What the task asks
Format everything in the records from the line containing "Where should I click to: Click the 标注" down to the line containing "click(527, 192)", both ends included, as a Markdown table with the columns Row and Line. Leave out blank lines, and number the rows in the Row column.

start Material provided

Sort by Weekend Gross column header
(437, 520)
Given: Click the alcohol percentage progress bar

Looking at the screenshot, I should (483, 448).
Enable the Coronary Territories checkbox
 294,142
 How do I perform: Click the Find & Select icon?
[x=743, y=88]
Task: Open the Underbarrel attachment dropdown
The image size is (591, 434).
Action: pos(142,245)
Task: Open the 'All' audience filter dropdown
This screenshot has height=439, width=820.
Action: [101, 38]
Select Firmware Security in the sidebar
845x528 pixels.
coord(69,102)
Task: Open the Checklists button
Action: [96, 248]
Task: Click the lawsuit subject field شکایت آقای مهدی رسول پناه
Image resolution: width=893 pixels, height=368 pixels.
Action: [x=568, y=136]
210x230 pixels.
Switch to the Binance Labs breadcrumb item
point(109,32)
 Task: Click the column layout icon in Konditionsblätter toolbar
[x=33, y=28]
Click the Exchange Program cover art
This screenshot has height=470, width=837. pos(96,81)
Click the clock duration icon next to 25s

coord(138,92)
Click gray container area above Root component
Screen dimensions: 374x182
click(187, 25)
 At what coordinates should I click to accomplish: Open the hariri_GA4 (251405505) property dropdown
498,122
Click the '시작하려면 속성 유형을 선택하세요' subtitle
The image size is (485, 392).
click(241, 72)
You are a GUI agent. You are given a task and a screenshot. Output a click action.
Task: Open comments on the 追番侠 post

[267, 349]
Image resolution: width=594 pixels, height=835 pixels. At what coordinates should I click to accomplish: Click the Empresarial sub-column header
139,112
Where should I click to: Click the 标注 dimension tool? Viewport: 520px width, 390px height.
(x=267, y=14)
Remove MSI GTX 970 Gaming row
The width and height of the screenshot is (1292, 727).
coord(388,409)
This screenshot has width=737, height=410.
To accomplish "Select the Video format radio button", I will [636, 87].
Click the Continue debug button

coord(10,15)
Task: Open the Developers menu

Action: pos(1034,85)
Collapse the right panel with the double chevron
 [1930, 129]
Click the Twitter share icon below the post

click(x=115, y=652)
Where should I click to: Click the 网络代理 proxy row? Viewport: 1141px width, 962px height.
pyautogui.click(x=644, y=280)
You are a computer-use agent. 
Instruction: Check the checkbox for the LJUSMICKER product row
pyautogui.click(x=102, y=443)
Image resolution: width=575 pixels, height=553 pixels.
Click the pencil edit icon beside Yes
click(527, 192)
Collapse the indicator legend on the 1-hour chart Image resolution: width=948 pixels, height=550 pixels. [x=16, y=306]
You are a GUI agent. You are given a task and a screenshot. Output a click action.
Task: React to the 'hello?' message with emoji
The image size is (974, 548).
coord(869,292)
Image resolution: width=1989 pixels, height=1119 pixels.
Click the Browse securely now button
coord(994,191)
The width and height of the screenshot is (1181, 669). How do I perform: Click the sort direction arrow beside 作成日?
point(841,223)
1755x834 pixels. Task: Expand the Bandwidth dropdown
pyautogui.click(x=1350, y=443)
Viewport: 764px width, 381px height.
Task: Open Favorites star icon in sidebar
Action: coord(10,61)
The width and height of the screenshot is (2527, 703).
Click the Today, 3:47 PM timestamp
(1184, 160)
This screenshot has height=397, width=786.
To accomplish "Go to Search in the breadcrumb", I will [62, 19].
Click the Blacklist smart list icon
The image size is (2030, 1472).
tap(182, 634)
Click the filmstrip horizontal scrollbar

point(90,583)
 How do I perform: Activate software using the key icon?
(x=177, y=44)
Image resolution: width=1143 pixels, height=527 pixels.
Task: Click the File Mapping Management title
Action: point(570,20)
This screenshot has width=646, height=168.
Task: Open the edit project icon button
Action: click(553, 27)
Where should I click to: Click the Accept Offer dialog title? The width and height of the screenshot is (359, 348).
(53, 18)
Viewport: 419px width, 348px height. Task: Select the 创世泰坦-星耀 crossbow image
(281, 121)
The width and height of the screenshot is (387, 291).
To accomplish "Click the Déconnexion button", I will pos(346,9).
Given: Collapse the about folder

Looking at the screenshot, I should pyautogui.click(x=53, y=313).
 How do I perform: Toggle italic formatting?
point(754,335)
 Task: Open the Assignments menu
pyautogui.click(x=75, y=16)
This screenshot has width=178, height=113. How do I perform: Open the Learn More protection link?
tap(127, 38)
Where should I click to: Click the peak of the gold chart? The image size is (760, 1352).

end Material provided

Written answer
| Row | Line |
|---|---|
| 1 | Where should I click to: Click the 标注 dimension tool? Viewport: 520px width, 390px height. |
| 2 | (x=267, y=14) |
| 3 | Remove MSI GTX 970 Gaming row |
| 4 | The width and height of the screenshot is (1292, 727). |
| 5 | coord(388,409) |
| 6 | This screenshot has width=737, height=410. |
| 7 | To accomplish "Select the Video format radio button", I will [636, 87]. |
| 8 | Click the Continue debug button |
| 9 | coord(10,15) |
| 10 | Task: Open the Developers menu |
| 11 | Action: pos(1034,85) |
| 12 | Collapse the right panel with the double chevron |
| 13 |  [1930, 129] |
| 14 | Click the Twitter share icon below the post |
| 15 | click(x=115, y=652) |
| 16 | Where should I click to: Click the 网络代理 proxy row? Viewport: 1141px width, 962px height. |
| 17 | pyautogui.click(x=644, y=280) |
| 18 | You are a computer-use agent.  |
| 19 | Instruction: Check the checkbox for the LJUSMICKER product row |
| 20 | pyautogui.click(x=102, y=443) |
| 21 | Image resolution: width=575 pixels, height=553 pixels. |
| 22 | Click the pencil edit icon beside Yes |
| 23 | click(527, 192) |